The initial version of the MST was thoroughly tested within the GASTER project [6] and this experience led to a number of adjustments as to the selection and definition of terms. Version 2.0 of the MST has
been released, and is presently undergoing a similar clinical evaluation.
In addition, term definitions are now being included, and an image library is being developed through a joint European effort,
to help illustrate the various terms of the MST by high-quality sample pictures.
Problems with MST 
The principles of the MST work have been endorsed almost universally, and the utility of a joint standardized language of
endoscopy is readily acknowledged. Still, the knowledge, dissemination, and implementation of the MST is at the present time
insufficient, even disappointing. Why is this?
One issue is that the MST term lists are still not perfect. They are designed to be 'minimal lists', and this means you may not find the precise term that you need. This is partly a software issue, because the lists were
never meant to be all-inclusive, and individual additions will be needed in most centers. Still, incomplete choice lists are
difficult to accept.
More fundamental, though, is the whole concept of structuring the language of the endoscopist. We are used to formulating
our findings and recommendations in natural language, and any superimposed structure may take extra time, be considered cumbersome
and limiting, and even as something that yields less informative reports.
The solution to this has not yet been found, and the MST is at present primarily only an excellent initiative. The utility
of standardized terms is indisputable, but the challenge is to embed them in software that allows their use to be sufficiently
transparent. Also, it is probably unnecessary that the endoscopy report be produced exclusively by 'point-and-click'. Certain segments should probably remain free text blocks with natural language.
Outstanding issues and future trends 
Endoscopic recording has come a long way since Rudolph Schindler employed an artist to paint watercolor pictures of the images
he saw with his semiflexible gastroscope.

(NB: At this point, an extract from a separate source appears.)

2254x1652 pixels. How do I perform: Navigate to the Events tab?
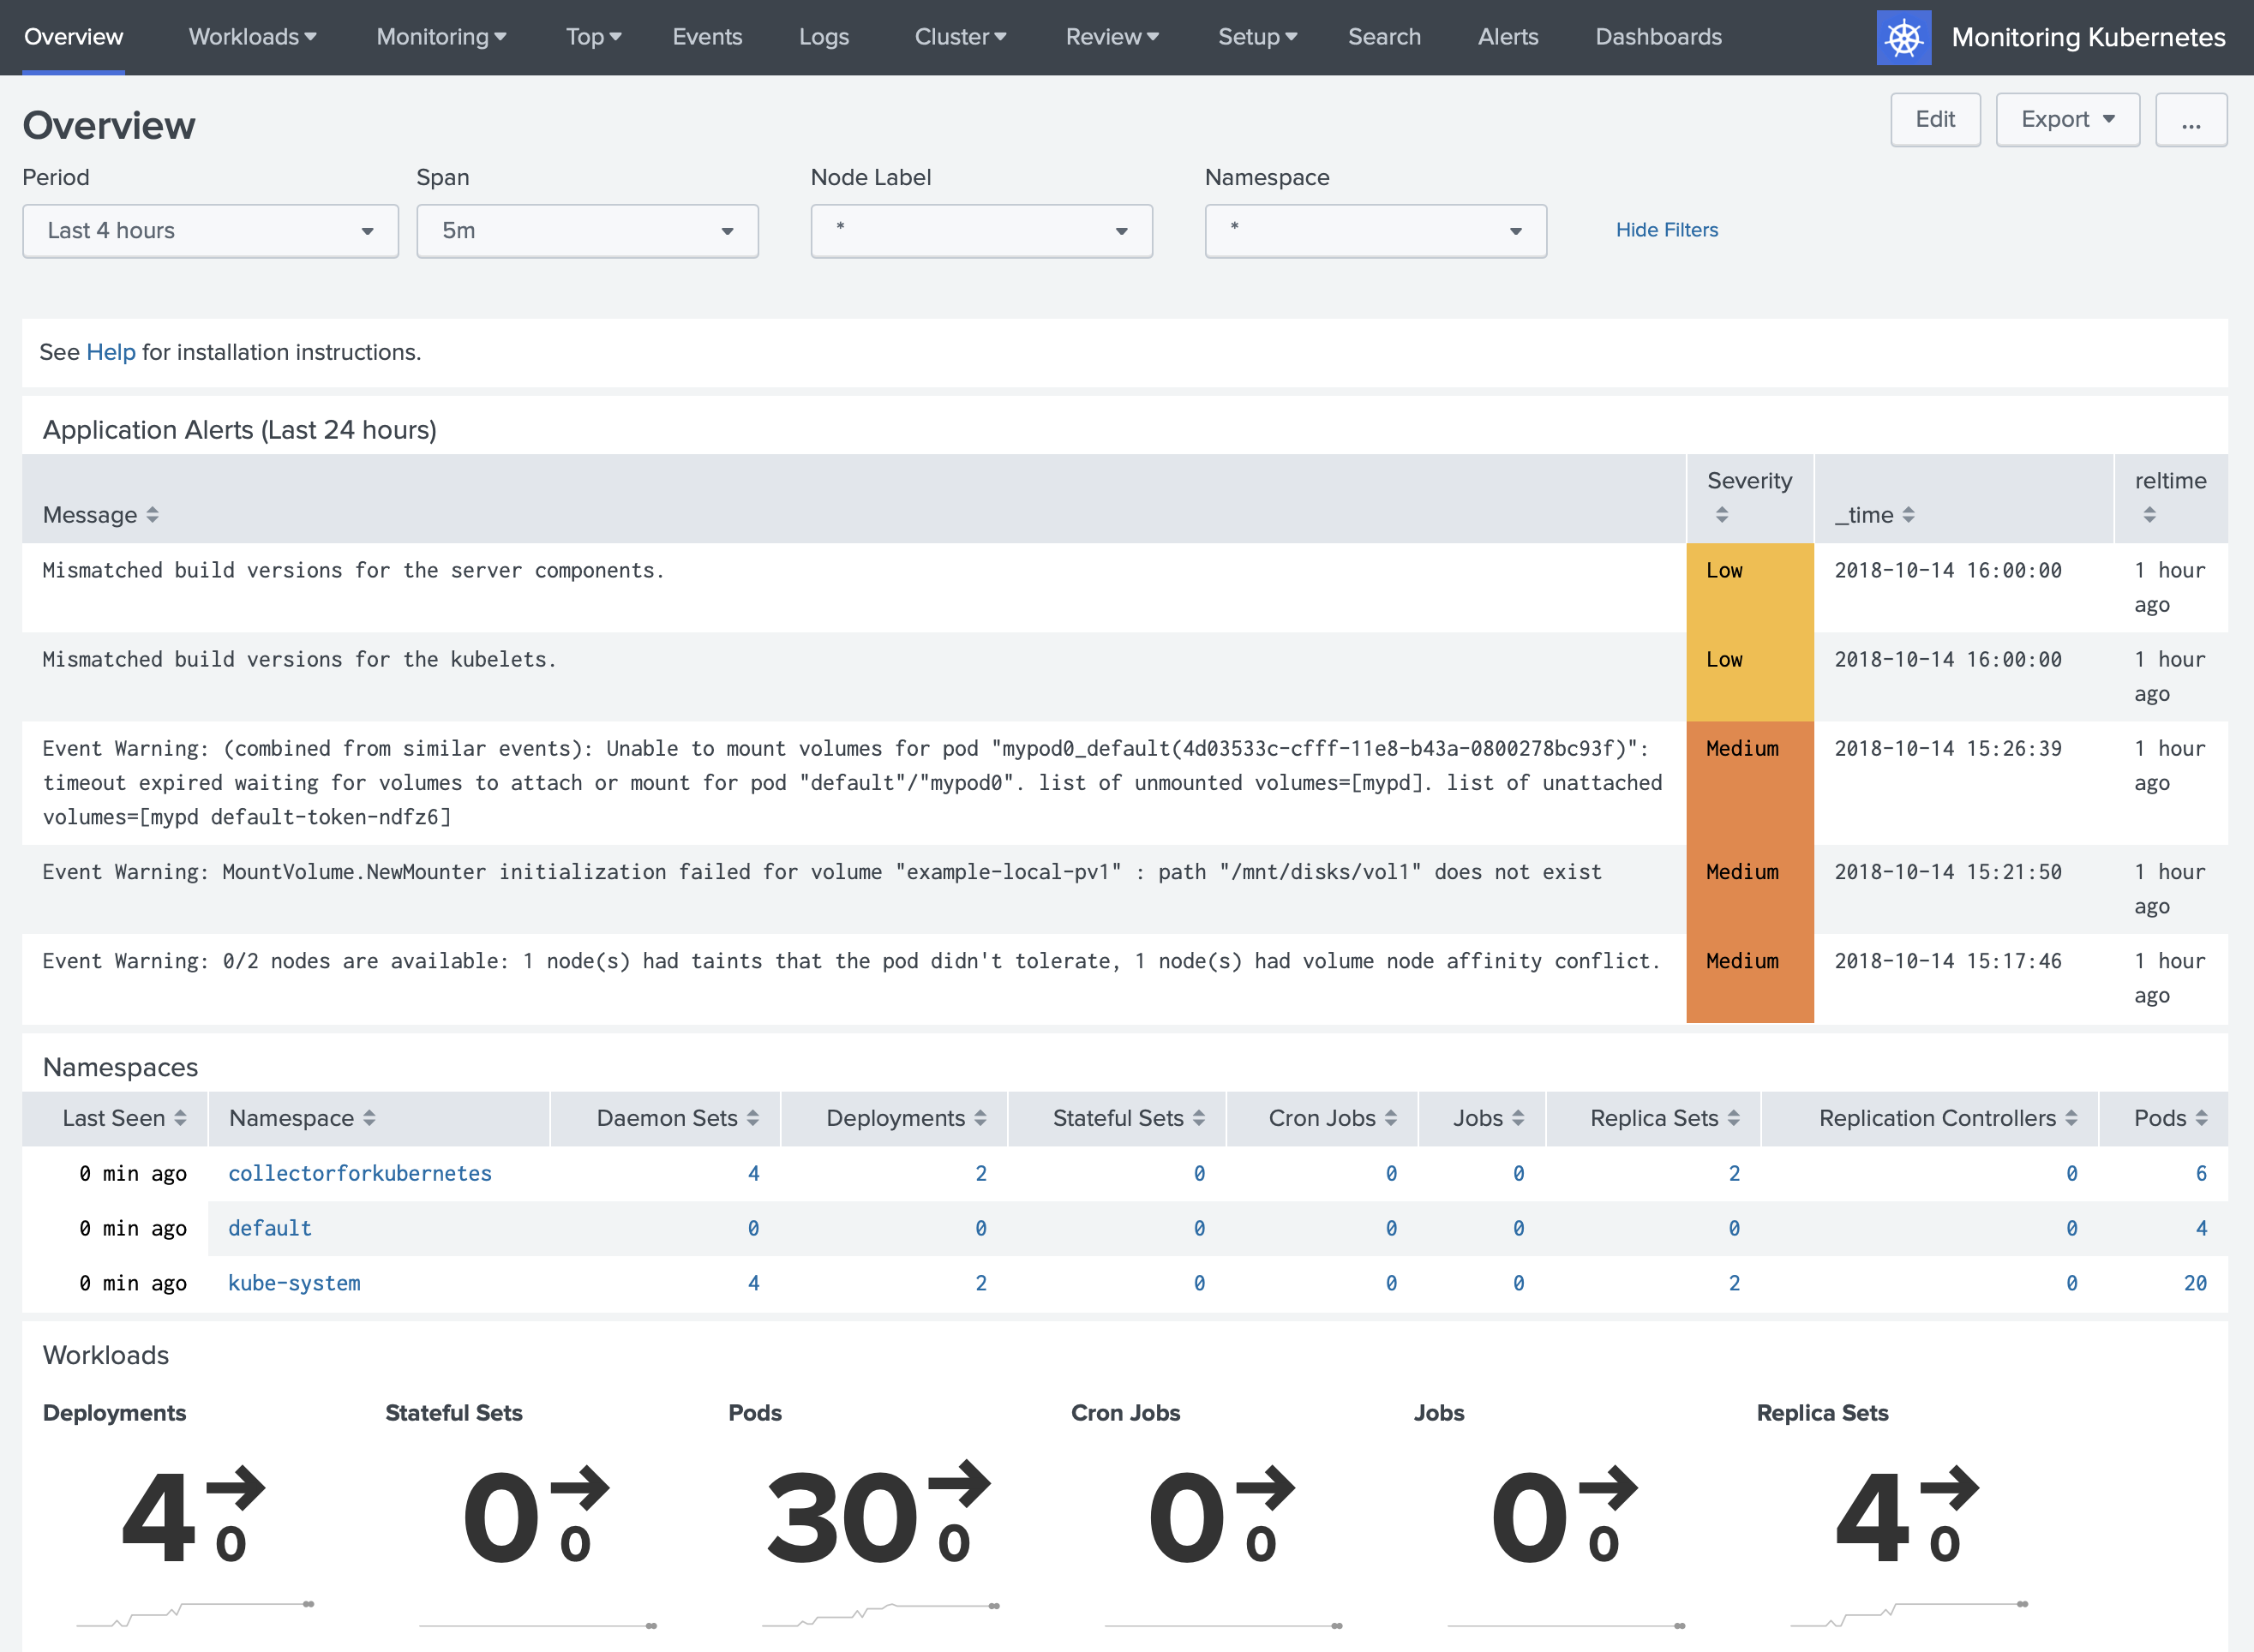click(709, 35)
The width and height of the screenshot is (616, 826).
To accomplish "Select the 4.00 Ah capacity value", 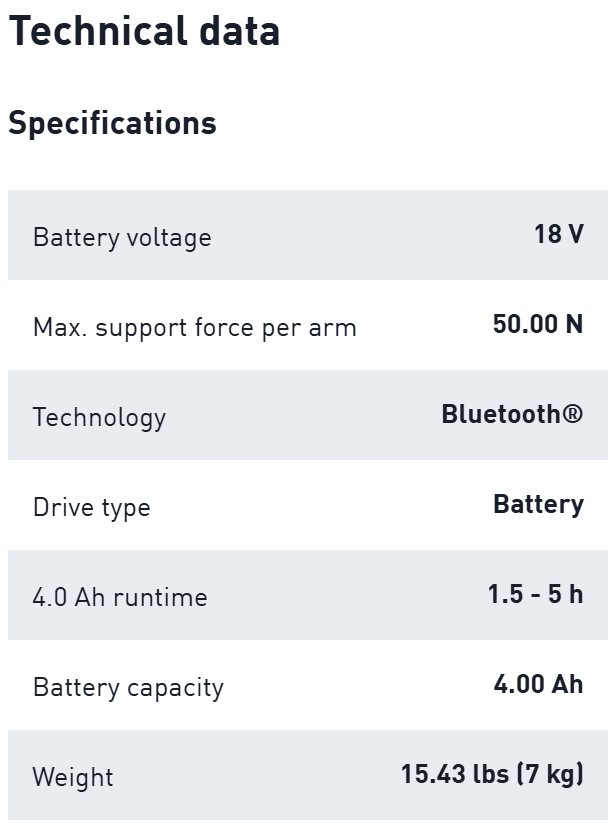I will 538,684.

We are now on the threshold of easy and comprehensive digital (still and video)
documentation of all of our procedures. This should provide enormous enhancement of the clinical value of our examinations,
and of our ability to both teach and communicate with colleagues. Tele-endoscopy (distance diagnosis) has been tested, and
could have substantial clinical and educational benefits.
Image manipulation and automated analysis eventually will add another dimension to our practice. Image data, when collected,
stored, annotated, and validated, will provide a memory bank far greater than the human brain can handle, or perhaps even
contemplate. Our endoscopes will soon start to recognize pathology ('optical biopsy'), and will provide instant differential diagnoses, along with access to examples of similar conditions (and a comprehensive
knowledge base about them).
It will be some time before the brain of the endoscopic processor replaces the brain of the endoscopist, but the potential
for development is enormous. Neural networks and artificial intelligence will facilitate and optimize our effectiveness. Initially
these developments will have greatest impact in diagnostic endoscopy. Already the video capsule maximizes the digital information
whilst minimizing endoscopic expertise. Eventually these concepts will be applied to therapeutic procedures; endoscopes may
recognize lesions (and even their depth), and apply therapy automatically. The future is as exciting as it is unpredictable.
Acknowledgments 
I would like to thank Doctors Louis Korman and Chris Kim for valuable input to specific segments of this manuscript, and for
their efforts in the field in general.